#### [OBJECTIVE A]
Answer these from the pokemon exercise text, one per line:
(i) Between which two values must hp fall?
(ii) What should create_pokemon return?
(iii) What value of poke_type is used for the check?
#### [OBJECTIVE B]
For each statement, say yes or no according to the pokemon exercise text, and quote the words that decide it:
(i) speed is an integer between 0 and 100.
(ii) create_pokemon takes arguments for hp and attack.
(iii) The function's output should be stored in a variable before it is checked.
#### [OBJECTIVE C]
List every variable that the pokemon exercise text defines as an integer.

— START TEXT SHOWN —

Each pokemon will be defined by these variables:

poke_id : unique identifier for each pokemon (integer, sequential)
poke_name : the name of the pokemon (string)
poke_type : the category of pokemon (string)
hp : base hitpoints (integer between 400 and 500)
attack : base attack (integer between 50 and 100)
defense : base defense (integer between 50 and 100)
special_attack : base special attack (integer between 100 and 150)
special_defense : base sepecial defense (integer between 100 and 150)
speed : base speed (integer between 0 and 100)

## A) Create a function called create_pokemon
The function should take arguments for poke_id, poke_name, and poke_type.
Use np.random.randint to generate values for the numeric attributes based on the conditions above. If you're not clear on how this function works, there is a cell below with an example. Play around with it!
The function should return a dict for the pokemon.
Without assigning it to a variable, check the function's output by calling it with the following arguments:
poke_id = 1
poke_name = 'charmander'
poke_type = 'fire'

In [15]:
import numpy as np

In [16]:
# Play around with this cell to understand np.random.randint!

np.random.randint(0,10)

1

In [18]:
#a function that returns a dictionary
def create_pokemon(poke_id, poke_name, poke_type):
    return {
        'poke_id': poke_id,
        'poke_name': poke_name,
        'poke_type': poke_type,
        'hp': np.random.randint(400,500), 
        'attack': np.random.randint(50,100),
        'defense': np.random.randint(50,100),
        'special_attack': np.random.randint(100,150),
        'special_defense': np.random.randint(100,150),
        'speed': np.random.randint(0,100)

— END TEXT SHOWN —
— START RECORDS PROVIDED —

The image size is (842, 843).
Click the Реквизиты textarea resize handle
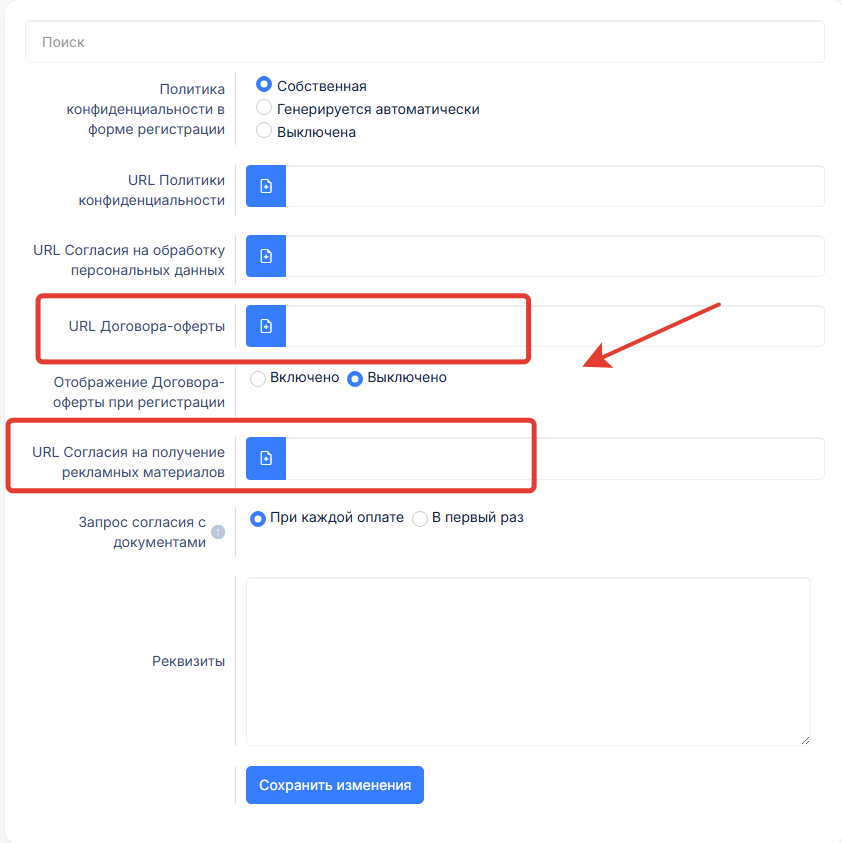click(805, 740)

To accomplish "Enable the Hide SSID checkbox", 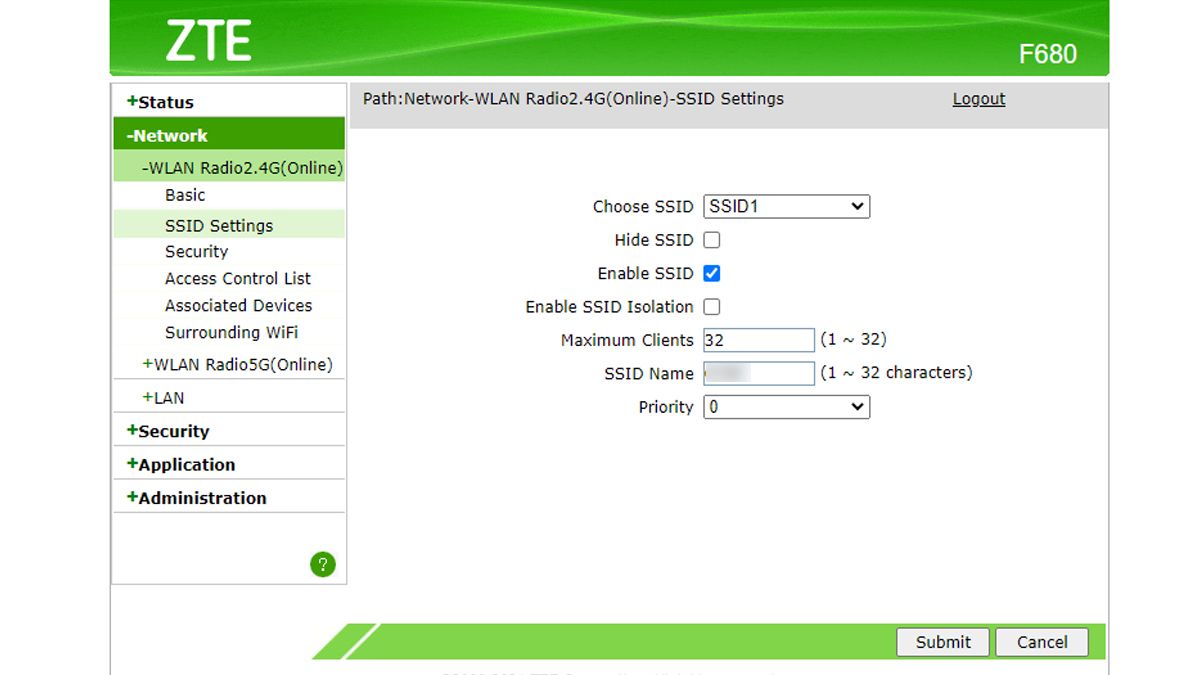I will tap(712, 240).
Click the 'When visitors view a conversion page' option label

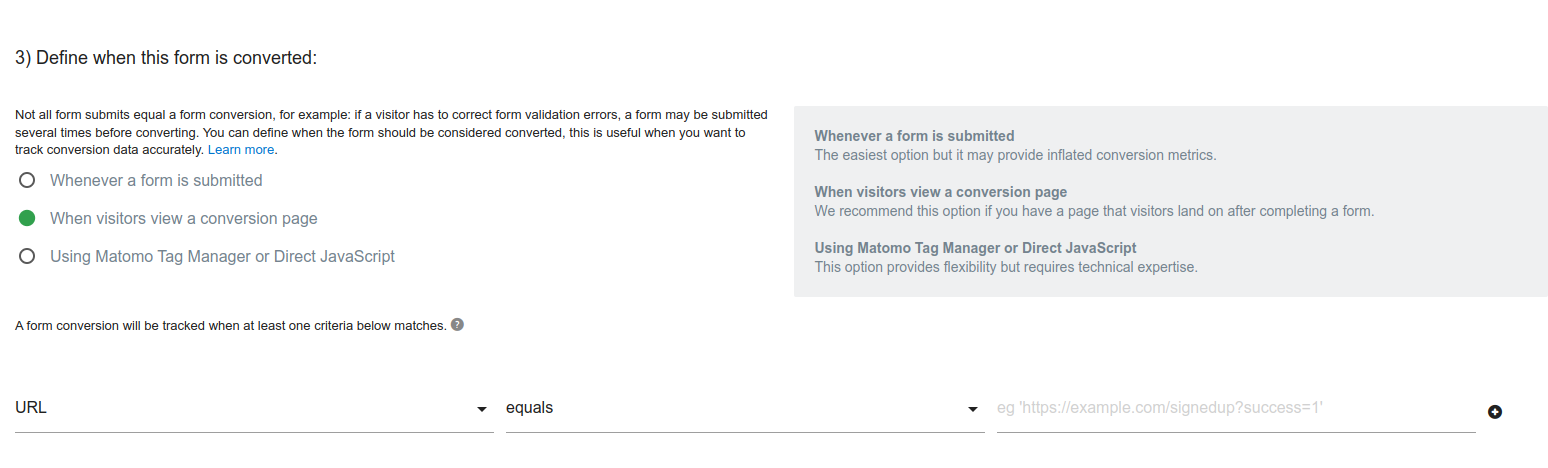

— END RECORDS PROVIDED —

#### [WORKED SOLUTION A]
(i) 400 and 500
(ii) A dict for the pokemon
(iii) 'fire'

#### [WORKED SOLUTION B]
(i) Yes: "speed : base speed (integer between 0 and 100)"
(ii) No: "The function should take arguments for poke_id, poke_name, and poke_type."
(iii) No: "Without assigning it to a variable, check the function's output"

#### [WORKED SOLUTION C]
poke_id, hp, attack, defense, special_attack, special_defense, speed